>>
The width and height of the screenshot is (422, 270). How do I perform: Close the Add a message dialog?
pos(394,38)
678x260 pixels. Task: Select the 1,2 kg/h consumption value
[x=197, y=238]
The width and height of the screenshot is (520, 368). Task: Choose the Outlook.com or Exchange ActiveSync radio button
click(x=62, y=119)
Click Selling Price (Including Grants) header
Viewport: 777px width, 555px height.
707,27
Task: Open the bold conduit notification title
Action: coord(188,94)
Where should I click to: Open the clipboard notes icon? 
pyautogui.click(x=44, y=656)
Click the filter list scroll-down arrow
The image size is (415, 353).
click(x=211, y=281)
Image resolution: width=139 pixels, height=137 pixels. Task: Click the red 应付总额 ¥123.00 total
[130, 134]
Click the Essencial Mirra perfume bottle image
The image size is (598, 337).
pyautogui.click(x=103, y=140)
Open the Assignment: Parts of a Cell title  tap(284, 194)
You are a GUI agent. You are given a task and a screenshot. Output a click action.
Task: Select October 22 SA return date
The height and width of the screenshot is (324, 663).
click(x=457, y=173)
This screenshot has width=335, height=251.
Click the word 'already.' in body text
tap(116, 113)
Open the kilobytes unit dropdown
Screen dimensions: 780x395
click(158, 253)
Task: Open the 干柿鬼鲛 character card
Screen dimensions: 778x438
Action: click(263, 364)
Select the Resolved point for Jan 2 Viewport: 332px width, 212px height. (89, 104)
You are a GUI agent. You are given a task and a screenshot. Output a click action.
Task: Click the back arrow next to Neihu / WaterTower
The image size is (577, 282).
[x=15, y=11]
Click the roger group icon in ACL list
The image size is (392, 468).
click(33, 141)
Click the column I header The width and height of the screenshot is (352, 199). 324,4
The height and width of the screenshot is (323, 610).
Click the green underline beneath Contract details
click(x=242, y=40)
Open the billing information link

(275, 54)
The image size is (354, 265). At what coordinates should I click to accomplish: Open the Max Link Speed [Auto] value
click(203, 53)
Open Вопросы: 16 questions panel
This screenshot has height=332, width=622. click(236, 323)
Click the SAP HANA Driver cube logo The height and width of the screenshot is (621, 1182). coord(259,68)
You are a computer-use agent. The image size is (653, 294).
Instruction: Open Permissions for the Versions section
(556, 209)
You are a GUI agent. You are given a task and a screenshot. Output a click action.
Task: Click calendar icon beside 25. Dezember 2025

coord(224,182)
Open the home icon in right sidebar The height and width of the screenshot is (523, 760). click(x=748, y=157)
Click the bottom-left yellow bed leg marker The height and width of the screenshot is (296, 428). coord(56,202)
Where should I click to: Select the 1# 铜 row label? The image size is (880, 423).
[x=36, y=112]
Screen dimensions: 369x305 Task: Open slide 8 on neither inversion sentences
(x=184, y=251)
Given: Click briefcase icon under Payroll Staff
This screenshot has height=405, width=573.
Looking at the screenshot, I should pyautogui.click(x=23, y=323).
<<
The problem
Within the records above, determine the number of lines that hold the word "arrow" and return only that value.

Completed exercise
2